For the Doctor, there are mysteries to BE solveD: what are the creatures imprisoned in the labS? And what are the motives of the student Scobie and his followers?
With enemies on all sides, the Doctor teams up with old friend Brigadier Bambera and the forces of UNIT in a battle for the future of the whole world.
|
|
Animal JUNE 2011 (4 EPISODES)
Andrew Cartmel’s Animal was the mooted Season 27 story that I knew the least about. Given that the provisional running order for the 1990 run was reportedly Earth Aid / Ice Time / what would become Crime of the Century, then this story may have proven to be the season finale and thus Sylvester McCoy’s swansong. However, its feel is anything but funereal.
The plot is abounding with Cartmel’s tried and tested tropes, but rather than hammer them in the way that, for instance, his novel Warlock did, instead he teases the listener with them. Animal unfurls surreptitiously over its four elongated episodes, its tangled tale threatening to be about vivisection; the abuse of psychotropic chemicals; the clandestine development of weapons of mass destruction; and even the Torchwood-style harvesting of extra-terrestrial meat, before ultimately focusing on another idea altogether – something far odder. Animal is about the Numlocks - a race of painfully-polite, self-styled pacifists who, since they have become vegetarians, need to obtain dietary supplements, and you can guess from where.

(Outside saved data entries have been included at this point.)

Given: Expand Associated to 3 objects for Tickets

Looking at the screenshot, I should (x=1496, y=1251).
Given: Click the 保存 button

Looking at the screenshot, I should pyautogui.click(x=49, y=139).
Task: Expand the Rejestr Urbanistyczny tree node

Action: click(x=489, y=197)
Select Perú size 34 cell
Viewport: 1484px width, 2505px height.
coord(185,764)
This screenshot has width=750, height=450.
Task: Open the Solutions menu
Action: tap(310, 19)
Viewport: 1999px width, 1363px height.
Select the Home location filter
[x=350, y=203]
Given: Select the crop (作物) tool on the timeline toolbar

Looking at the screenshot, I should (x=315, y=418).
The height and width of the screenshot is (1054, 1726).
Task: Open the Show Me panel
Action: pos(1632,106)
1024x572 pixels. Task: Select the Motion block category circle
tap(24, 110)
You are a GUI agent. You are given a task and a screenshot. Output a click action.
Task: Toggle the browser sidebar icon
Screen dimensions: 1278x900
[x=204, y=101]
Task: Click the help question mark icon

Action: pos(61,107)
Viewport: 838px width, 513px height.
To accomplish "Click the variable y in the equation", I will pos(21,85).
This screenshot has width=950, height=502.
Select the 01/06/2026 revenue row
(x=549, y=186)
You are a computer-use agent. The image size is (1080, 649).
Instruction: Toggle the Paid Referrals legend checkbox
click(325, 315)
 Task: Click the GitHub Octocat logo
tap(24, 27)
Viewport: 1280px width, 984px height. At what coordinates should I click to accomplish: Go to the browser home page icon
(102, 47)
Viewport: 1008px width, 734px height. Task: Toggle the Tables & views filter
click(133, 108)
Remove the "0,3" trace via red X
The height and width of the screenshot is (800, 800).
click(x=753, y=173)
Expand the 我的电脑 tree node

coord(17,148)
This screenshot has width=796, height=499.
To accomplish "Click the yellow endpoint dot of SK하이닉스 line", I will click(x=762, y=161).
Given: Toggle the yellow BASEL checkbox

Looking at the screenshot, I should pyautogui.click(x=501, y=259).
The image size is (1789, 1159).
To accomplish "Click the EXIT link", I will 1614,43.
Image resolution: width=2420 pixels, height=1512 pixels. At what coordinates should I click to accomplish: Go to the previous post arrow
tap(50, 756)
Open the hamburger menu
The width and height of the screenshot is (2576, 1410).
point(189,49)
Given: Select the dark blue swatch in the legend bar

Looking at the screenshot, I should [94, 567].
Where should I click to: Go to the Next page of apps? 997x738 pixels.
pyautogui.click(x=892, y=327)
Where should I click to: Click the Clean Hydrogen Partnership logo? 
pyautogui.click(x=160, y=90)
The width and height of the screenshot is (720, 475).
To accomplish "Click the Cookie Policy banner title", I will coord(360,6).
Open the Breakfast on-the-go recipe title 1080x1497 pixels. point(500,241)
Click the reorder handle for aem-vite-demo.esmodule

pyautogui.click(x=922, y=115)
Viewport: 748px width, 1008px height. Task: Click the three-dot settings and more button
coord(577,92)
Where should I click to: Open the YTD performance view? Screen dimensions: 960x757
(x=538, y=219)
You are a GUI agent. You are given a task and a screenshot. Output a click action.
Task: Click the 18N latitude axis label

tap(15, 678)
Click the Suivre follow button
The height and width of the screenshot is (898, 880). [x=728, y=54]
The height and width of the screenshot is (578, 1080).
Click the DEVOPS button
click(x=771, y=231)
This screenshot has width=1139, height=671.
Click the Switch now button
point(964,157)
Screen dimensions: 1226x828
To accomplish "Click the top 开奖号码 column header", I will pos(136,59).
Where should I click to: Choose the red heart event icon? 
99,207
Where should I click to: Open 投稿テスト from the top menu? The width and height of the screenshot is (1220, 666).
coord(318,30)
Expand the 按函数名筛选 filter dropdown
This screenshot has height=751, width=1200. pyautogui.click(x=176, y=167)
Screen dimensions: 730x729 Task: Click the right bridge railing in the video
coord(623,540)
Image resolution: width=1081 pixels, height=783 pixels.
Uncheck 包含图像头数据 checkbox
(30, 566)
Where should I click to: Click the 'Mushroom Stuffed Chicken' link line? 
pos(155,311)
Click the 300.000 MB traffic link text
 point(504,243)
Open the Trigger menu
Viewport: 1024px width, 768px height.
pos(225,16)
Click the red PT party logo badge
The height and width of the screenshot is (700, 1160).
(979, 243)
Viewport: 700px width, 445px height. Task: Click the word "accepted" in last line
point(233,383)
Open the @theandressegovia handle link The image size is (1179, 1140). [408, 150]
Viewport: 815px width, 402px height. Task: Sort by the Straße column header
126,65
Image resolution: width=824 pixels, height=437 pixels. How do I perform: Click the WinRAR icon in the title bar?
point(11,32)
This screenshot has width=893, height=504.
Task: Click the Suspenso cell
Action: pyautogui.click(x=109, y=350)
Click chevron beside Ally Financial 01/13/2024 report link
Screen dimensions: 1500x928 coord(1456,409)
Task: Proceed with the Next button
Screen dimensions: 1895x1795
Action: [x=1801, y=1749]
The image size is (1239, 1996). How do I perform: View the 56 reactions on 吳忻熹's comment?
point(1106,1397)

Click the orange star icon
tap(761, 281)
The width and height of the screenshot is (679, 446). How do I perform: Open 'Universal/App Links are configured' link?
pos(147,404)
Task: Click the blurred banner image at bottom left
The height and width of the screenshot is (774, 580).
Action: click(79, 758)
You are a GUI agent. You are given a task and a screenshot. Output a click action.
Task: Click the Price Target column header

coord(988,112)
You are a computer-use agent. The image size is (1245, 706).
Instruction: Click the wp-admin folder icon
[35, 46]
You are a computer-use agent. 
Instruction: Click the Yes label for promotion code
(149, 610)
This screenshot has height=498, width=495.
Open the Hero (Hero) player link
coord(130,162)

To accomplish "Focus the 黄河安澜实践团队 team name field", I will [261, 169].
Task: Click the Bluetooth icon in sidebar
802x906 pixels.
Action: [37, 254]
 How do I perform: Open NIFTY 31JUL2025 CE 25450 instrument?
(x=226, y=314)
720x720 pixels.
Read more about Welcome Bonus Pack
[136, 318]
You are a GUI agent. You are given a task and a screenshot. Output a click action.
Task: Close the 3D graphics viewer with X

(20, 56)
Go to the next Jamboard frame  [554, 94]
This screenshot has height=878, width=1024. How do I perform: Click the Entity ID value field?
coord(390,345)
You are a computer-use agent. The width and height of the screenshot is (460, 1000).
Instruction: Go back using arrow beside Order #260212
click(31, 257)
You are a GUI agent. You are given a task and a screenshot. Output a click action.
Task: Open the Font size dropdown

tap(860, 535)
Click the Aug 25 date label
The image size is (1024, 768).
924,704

It’s certainly a far more imaginative conceit than your usual power-crazed aliens looking to enslave humanity, and it’s one that’s not without menace.
To voice the play’s posse of veggie villains, director Ken Bentley turned once again to the versatile John Banks, who voiced the Metatraxi in the previous story. Banks was charged with walking a very fine line indeed as the Numlocks’ dialogue and demeanour is written in such a way as to be almost entirely comic. I say ‘almost’, because every so often Banks has to deliver a line that is wrought with menace, albeit menace veiled by pedantry or farce. My favourite example is the First Born’s mellifluous warning “you will come to know harm”, which is, of course, misconstrued by our hopeful heroes.
And Animal’s unusual antagonists are not limited to the Numlocks. One of the play’s chief offenders is Scobie (Anthony Lewis), a science student who harbours such radical beliefs that he builds a gigantic antennae and uses it to invite aliens to his university. Not only is it refreshing to hear a younger villain, particularly when he is as well played as he is here, but Cartmel compounds the innovation by giving him the most intriguing paramour – one whose motives and actions are even more perplexing than her lover’s.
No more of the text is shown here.